### WHAT YOU WILL DO
Which lines of the entries contain the string "each"? Please find them and copy them.

[Opening INFORMATION section]

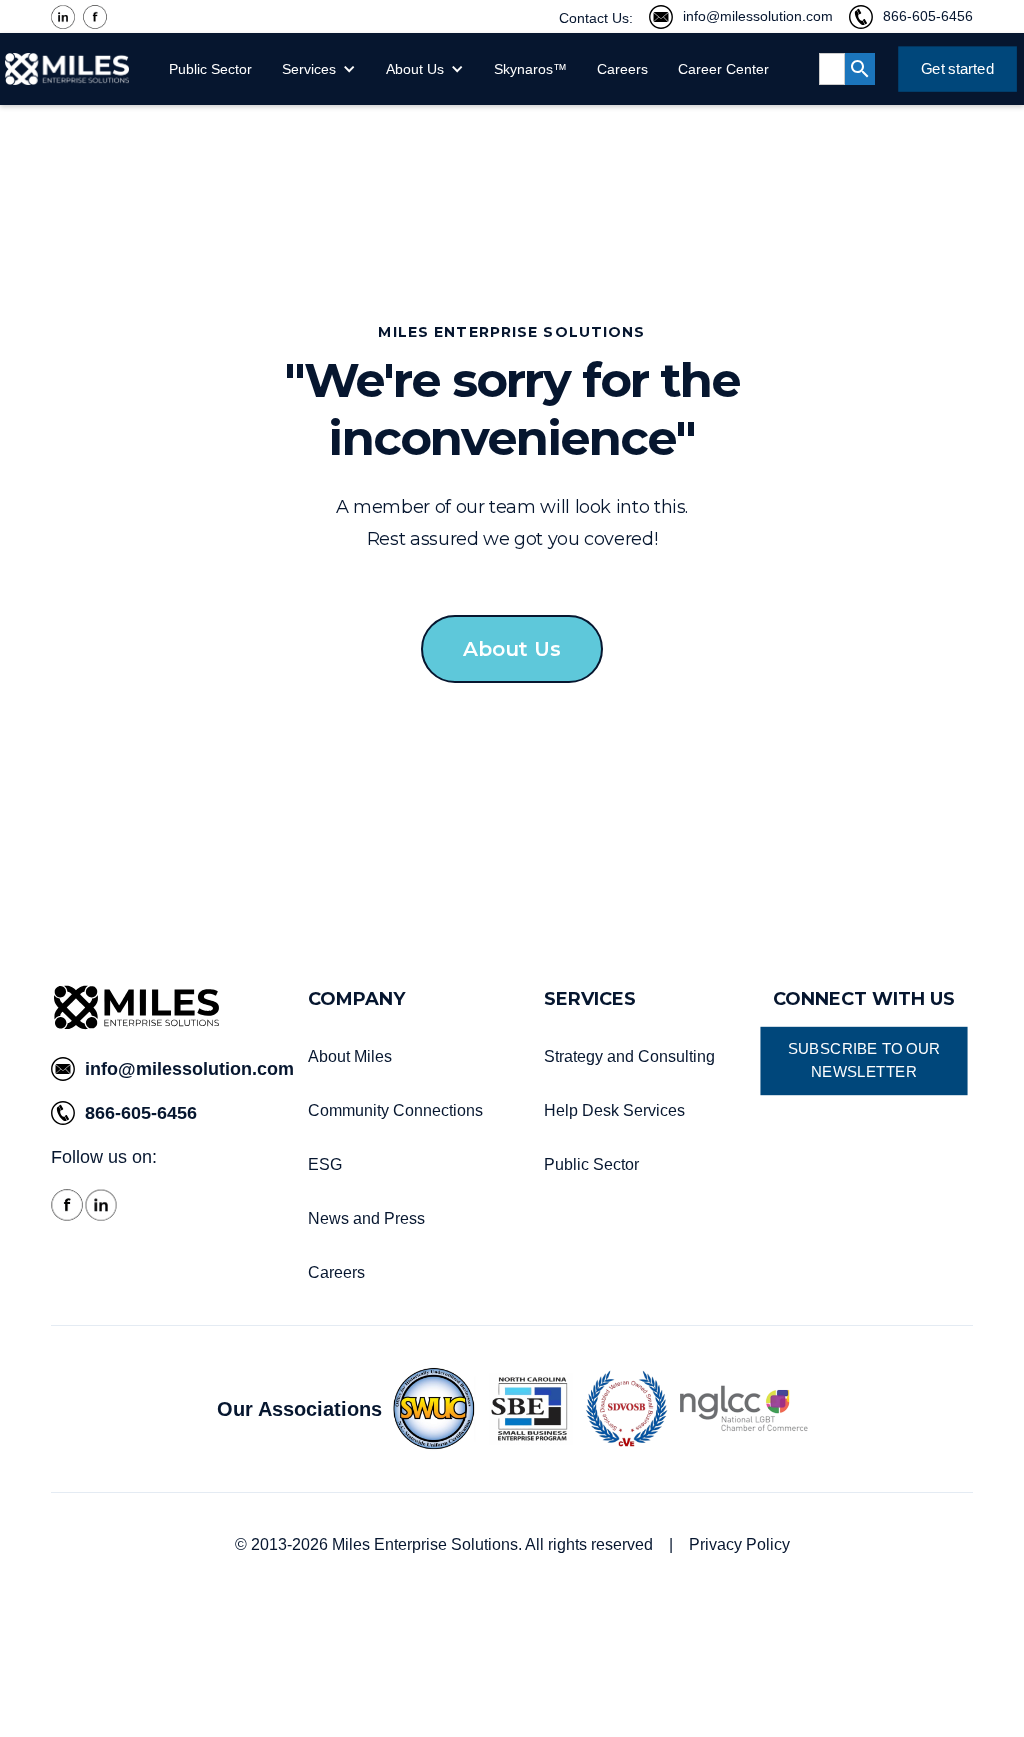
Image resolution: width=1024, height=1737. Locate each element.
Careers (622, 69)
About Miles (350, 1056)
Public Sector (210, 69)
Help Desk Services (614, 1110)
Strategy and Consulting (629, 1056)
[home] (67, 69)
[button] (324, 69)
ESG (327, 1164)
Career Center (723, 69)
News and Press (366, 1218)
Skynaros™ (530, 69)
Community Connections (395, 1110)
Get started (956, 68)
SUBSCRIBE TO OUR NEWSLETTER (863, 1060)
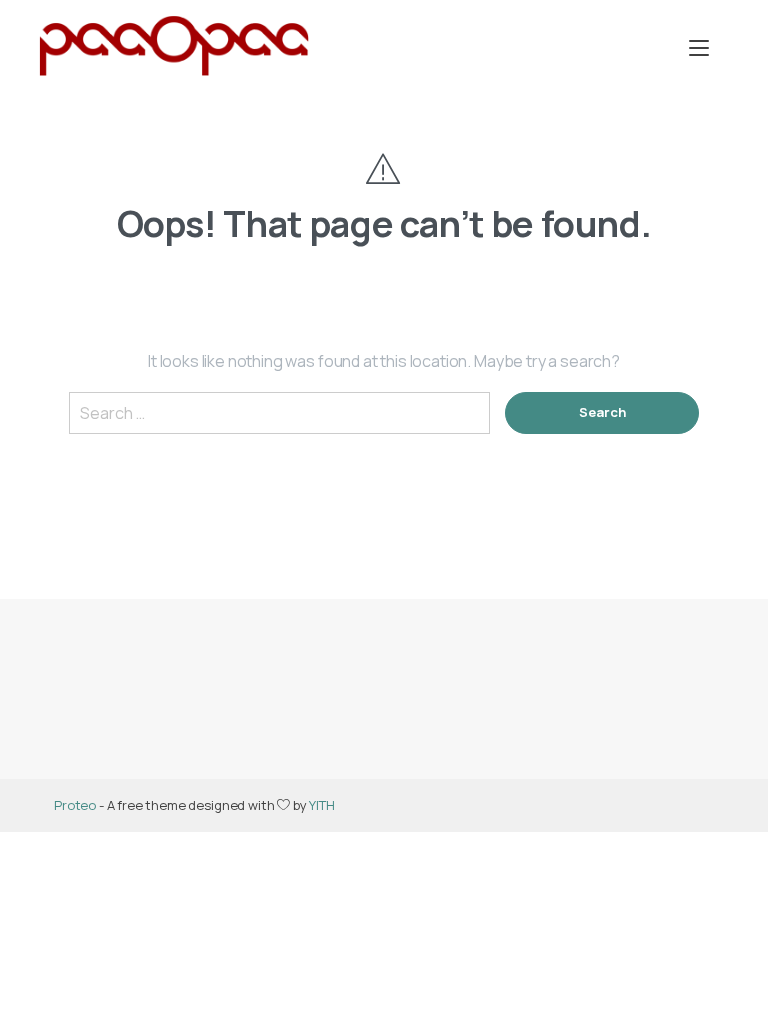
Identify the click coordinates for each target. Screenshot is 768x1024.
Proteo (75, 805)
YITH (321, 805)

[Closing INFORMATION section]

### REPLY
Image resolution: width=1024, height=1737. Locate each element.
Identify the click coordinates for each target. Screenshot is 768x1024.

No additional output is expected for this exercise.